Aim:
Rewrite the entries below with each "panel letter" changed to "panel label" and everything else kept the same, leaving out the pictures.

Provided records:
┌──
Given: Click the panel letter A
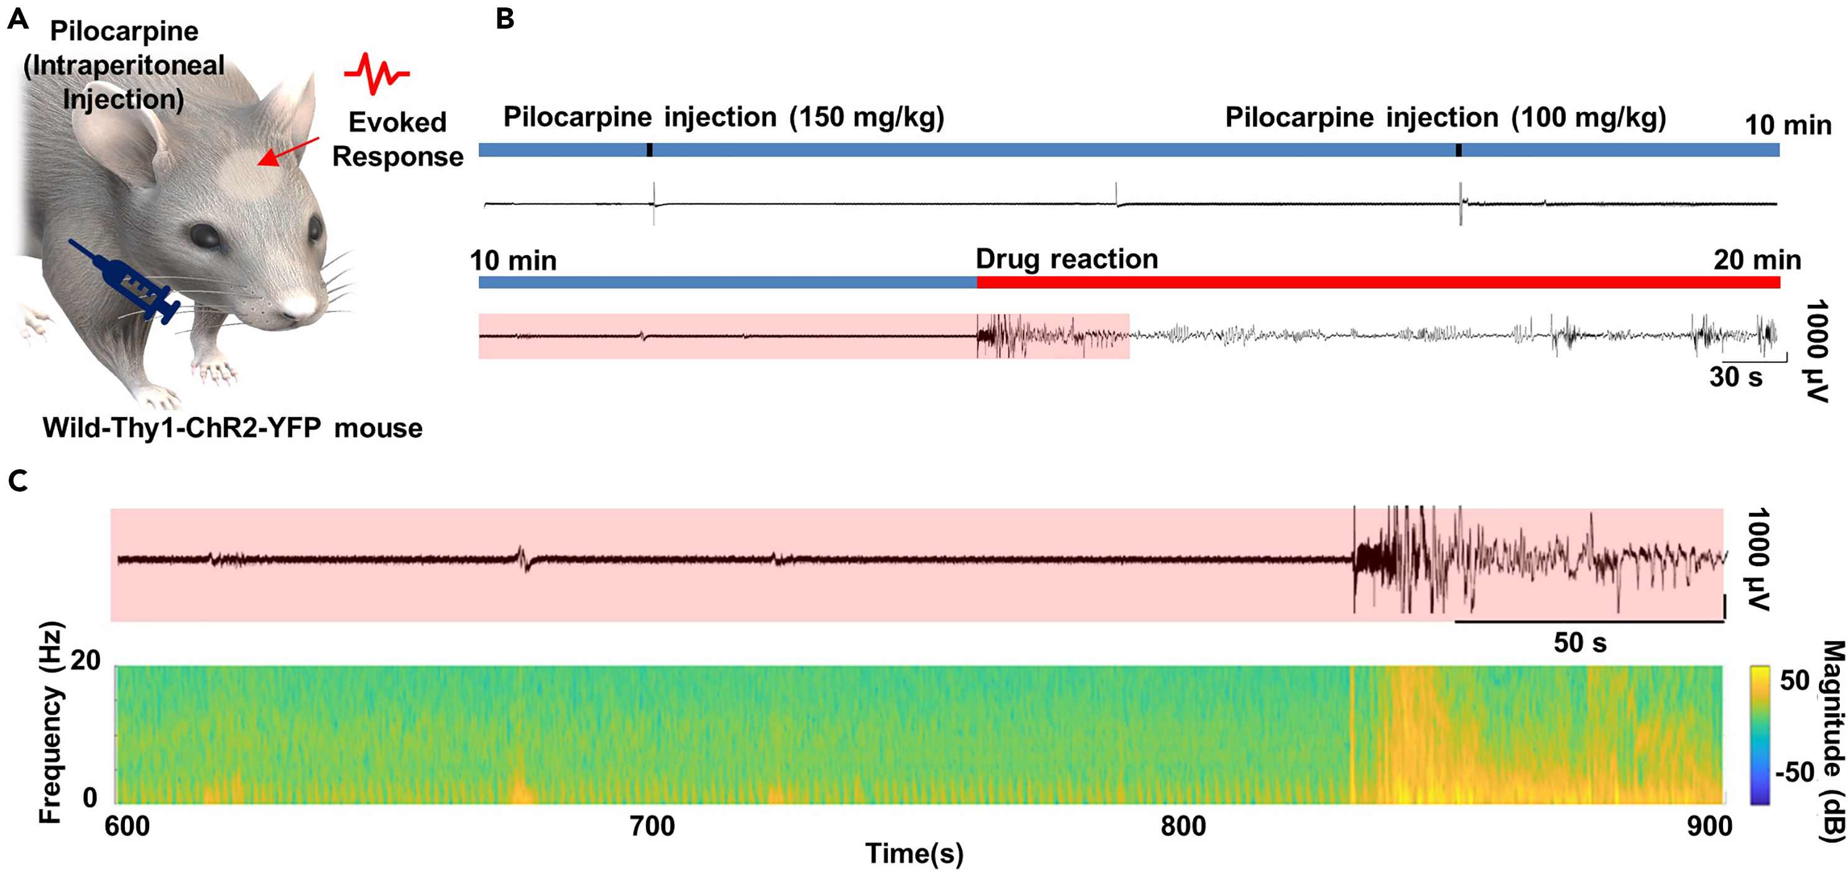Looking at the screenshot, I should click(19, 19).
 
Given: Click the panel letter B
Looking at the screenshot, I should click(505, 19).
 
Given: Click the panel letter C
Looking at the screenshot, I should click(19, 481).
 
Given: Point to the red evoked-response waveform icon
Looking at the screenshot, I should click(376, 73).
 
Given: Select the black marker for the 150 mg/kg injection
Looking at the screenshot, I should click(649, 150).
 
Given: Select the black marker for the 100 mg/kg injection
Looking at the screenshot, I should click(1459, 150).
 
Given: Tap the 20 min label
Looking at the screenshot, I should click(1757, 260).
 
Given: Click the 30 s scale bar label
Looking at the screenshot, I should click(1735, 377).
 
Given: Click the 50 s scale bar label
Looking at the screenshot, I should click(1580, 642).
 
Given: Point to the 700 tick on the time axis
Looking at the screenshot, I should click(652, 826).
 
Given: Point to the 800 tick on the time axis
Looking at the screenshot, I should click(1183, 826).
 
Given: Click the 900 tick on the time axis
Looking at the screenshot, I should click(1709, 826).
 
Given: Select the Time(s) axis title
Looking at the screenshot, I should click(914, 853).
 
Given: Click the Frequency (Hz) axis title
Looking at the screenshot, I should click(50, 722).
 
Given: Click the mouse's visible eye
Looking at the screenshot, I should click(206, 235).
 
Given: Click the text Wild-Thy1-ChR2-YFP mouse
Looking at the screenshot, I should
└──
Task solution:
Given: Click the panel label A
Looking at the screenshot, I should click(19, 19).
 
Given: Click the panel label B
Looking at the screenshot, I should click(505, 19).
 
Given: Click the panel label C
Looking at the screenshot, I should click(19, 481).
 
Given: Point to the red evoked-response waveform icon
Looking at the screenshot, I should click(376, 73).
 
Given: Select the black marker for the 150 mg/kg injection
Looking at the screenshot, I should click(649, 150).
 
Given: Select the black marker for the 100 mg/kg injection
Looking at the screenshot, I should click(1459, 150).
 
Given: Tap the 20 min label
Looking at the screenshot, I should click(1757, 260).
 
Given: Click the 30 s scale bar label
Looking at the screenshot, I should click(1735, 377).
 
Given: Click the 50 s scale bar label
Looking at the screenshot, I should click(1580, 642).
 
Given: Point to the 700 tick on the time axis
Looking at the screenshot, I should click(652, 826).
 
Given: Point to the 800 tick on the time axis
Looking at the screenshot, I should click(1183, 826).
 
Given: Click the 900 tick on the time axis
Looking at the screenshot, I should click(1709, 826).
 
Given: Select the Time(s) axis title
Looking at the screenshot, I should click(914, 853).
 
Given: Click the Frequency (Hz) axis title
Looking at the screenshot, I should click(50, 722).
 
Given: Click the mouse's visible eye
Looking at the screenshot, I should click(206, 235).
 
Given: Click the text Wild-Thy1-ChR2-YFP mouse
Looking at the screenshot, I should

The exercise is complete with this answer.